Spring morning with a cold start.
Some of my poor daffodils are lying on the ground frozen in place, though the grape hyacinths and frittilaria seem to flourish in the frosty bite. I socked the two hellebore I just bought right next to the one that was a legacy plant. The new hellebore are a blue green on one side, and a ruby/ivory color on the other. I was surprised at the depth and heartiness of the roots on these plants and am excited already for next spring and these beauties' debut Chez Camp.
Our little birthday celebration was very nice. All the food was consumed and the menu turned out to be paced so easily, that we actually had time to relax a bit prior to showtime. It seemed everyone had a nice time and hung out after the dinner to continue the various conversations that were in place from geneology, local food, real estate, education, learning approaches. Now, we can get on the business of work and living until Friday's after school play event and Saturday's cast party that I am on for.
Did I talk and point you all to one of my new favorite inspirations? Probably not. As we have been watching TV (we just got one and we watch it tout en famille these days) and can get a link to YouTube, we have been watching various presentations that are made at the TED conference. Are you familiar with TED? Here's what TED says about TED;
TED is a small nonprofit devoted to Ideas Worth Spreading. It started out (in 1984) as a conference bringing together people from three worlds: Technology, Entertainment, Design. Since then its scope has become ever broader. Along with the annual TED Conference in Long Beach, California, and the TEDGlobal conference in Oxford UK, TED includes the award-winning TEDTalks video site, the Open Translation Program, the new TEDx community program, this year's TEDIndia Conference and the annual TED Prize.

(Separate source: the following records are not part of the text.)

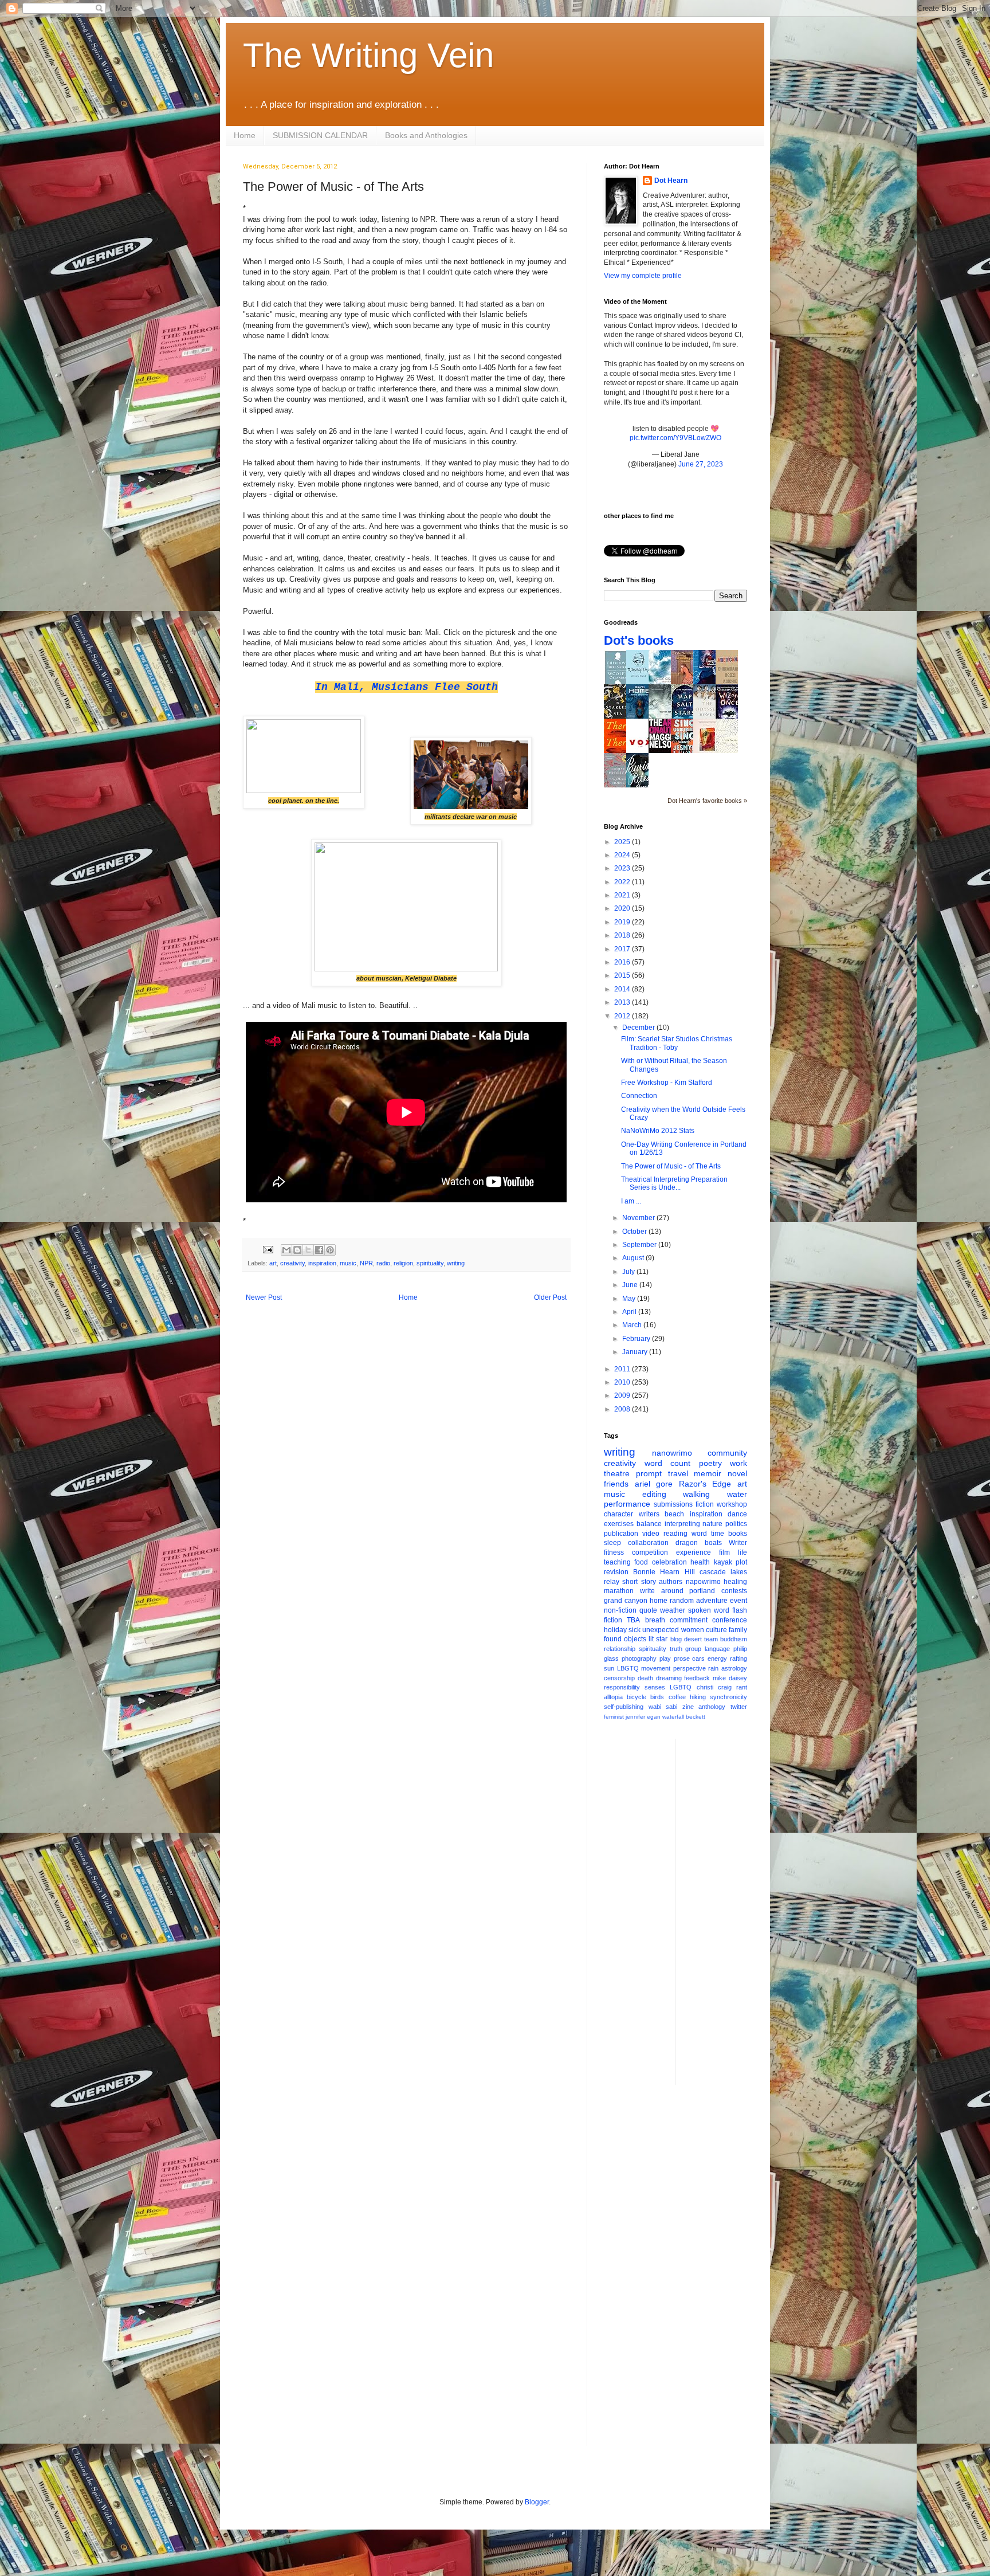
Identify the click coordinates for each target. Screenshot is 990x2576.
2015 (623, 975)
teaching (617, 1562)
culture (716, 1630)
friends (616, 1483)
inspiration (322, 1263)
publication (621, 1534)
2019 (623, 922)
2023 (623, 868)
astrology (734, 1668)
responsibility (622, 1687)
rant (741, 1687)
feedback (697, 1678)
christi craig (714, 1687)
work (738, 1463)
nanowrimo (672, 1452)
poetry (710, 1463)
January (635, 1352)
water (737, 1494)
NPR (366, 1263)
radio (383, 1263)
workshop (732, 1504)
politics (736, 1524)
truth (676, 1648)
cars (698, 1658)
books (737, 1534)
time (717, 1534)
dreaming (669, 1678)
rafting (738, 1658)
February (637, 1339)
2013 (623, 1002)
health (700, 1562)
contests (734, 1591)
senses (655, 1687)
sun (609, 1668)
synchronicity (728, 1696)
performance (627, 1503)
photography (639, 1658)
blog (676, 1639)
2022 (623, 882)
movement (655, 1668)
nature (712, 1524)
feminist (614, 1717)
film (724, 1552)
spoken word (708, 1610)
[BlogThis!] (297, 1250)
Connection (639, 1096)
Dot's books (639, 640)
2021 (623, 895)
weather (672, 1610)
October (635, 1232)
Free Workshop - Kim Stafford (666, 1083)
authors (670, 1582)
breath (655, 1620)
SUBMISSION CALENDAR (320, 135)
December (639, 1028)
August (634, 1258)
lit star (658, 1639)
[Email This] (286, 1250)
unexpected (660, 1630)
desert (693, 1639)
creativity (292, 1263)
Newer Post (264, 1297)
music (348, 1263)
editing (654, 1494)
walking (696, 1494)
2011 (623, 1369)
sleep (612, 1543)
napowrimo (703, 1582)
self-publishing (623, 1706)
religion (403, 1263)
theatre (617, 1473)
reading (675, 1534)
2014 (623, 989)
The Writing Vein (368, 55)
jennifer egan (643, 1717)
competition (650, 1552)
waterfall (673, 1717)
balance (649, 1524)
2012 (623, 1016)
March (632, 1325)
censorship (619, 1678)
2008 (623, 1409)
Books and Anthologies (426, 135)
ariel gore (654, 1483)
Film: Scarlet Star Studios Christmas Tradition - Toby (676, 1043)
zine (688, 1706)
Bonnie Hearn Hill (663, 1572)
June (630, 1285)
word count (668, 1463)
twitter (738, 1706)
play (665, 1658)
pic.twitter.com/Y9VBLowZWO (675, 438)
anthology (711, 1706)
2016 (623, 962)
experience (693, 1552)
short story (638, 1582)
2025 (623, 842)
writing (456, 1263)
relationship (619, 1648)
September (640, 1245)
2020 (623, 908)
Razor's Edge (705, 1483)
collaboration (648, 1543)
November (639, 1218)
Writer (738, 1543)
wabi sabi (663, 1706)
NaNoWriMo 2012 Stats (657, 1131)
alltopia (613, 1696)
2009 (623, 1395)
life (742, 1552)
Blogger (537, 2502)
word (699, 1534)
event (738, 1601)
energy (717, 1658)
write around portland (678, 1591)
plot (741, 1562)
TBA (633, 1620)
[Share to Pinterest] (330, 1250)
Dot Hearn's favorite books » (707, 800)
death (645, 1678)
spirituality (430, 1263)
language (717, 1648)
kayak (723, 1562)
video (650, 1534)
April (630, 1312)
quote (648, 1610)
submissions (673, 1504)
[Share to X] (308, 1250)
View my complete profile (643, 276)
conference (729, 1620)
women (692, 1630)
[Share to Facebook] (319, 1250)
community (727, 1452)
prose (682, 1658)
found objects (625, 1639)
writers (649, 1514)
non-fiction (620, 1610)
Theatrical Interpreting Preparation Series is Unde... (674, 1183)
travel (678, 1473)
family (738, 1630)
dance (737, 1514)
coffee (677, 1696)
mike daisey (730, 1678)
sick (634, 1630)
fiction (705, 1504)
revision (616, 1572)
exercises (619, 1524)
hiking (698, 1696)
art (273, 1263)
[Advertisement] (730, 1911)
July (629, 1272)
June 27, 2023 (700, 464)
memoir (707, 1473)
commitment (689, 1620)
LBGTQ (628, 1668)
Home (245, 135)
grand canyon (625, 1601)
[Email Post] (267, 1249)
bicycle (636, 1696)
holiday (615, 1630)
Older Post (550, 1297)
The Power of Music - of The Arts (671, 1166)
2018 (623, 935)
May (629, 1299)
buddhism (733, 1639)
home (658, 1601)
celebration (669, 1562)
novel (737, 1473)
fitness (614, 1552)
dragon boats (698, 1543)
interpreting (682, 1524)
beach (674, 1514)
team (711, 1639)
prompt (649, 1473)
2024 (623, 855)
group (693, 1648)
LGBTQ (681, 1687)
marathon (619, 1591)
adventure (712, 1601)
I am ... (631, 1201)
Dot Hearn (671, 181)
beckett (695, 1717)
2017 (623, 949)
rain (713, 1668)
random (682, 1601)
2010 (623, 1382)
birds (657, 1696)
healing (735, 1582)
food (641, 1562)
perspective (689, 1668)
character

The annual conferences in Long Beach and Oxford bring together the world's most fascinating thinkers and doers, who are challenged to give the talk of their lives (in 18 minutes).
These are riveting, brief and thoughtful presentations that can really jar your thinking and perceptions. I have learned so much from these talks which we have right in our living room. I encourage you to go and seek TED out. Anyway, the TED talks are on the TED site but also on YouTube. My most recent, "Oh my Goodness" moment was with Temple Grandin's talk, "The world needs all kinds of minds"
What was startling and inspiring was Grandin talking about visual learners which I truly am. No wonder math never worked for me. Grandin is remarkable in her straight-forward, Mid-Western, matter of factness---talking about different learners, different people, the odd ones that are often in a group--explaining their oddity (and the wonderfulness of different people's approach to learning and information). Her speech is now something I deliver to all my friends and particularly to those that will hear in in my involvement with the Committee for Special Education (CPSE) at school. I wish I could tell you the story of one of my experiences but it's inappropriate to go there. However, it has helped me to get beyond the stigmas of autism, and all the other isms as everyone learns...and may learn differently from the methodology that is in place for the "norm" at school. And who is to say that the "norm" is right. I am thankful that my crash and burn in algebra was replaced with art history and mythology as this is a place that fueled my fire and was additive for my life. I thank goodness that Chemistry wasn't pushed down my throat, but extra English and Latin.
The day begins. My phone is ringing.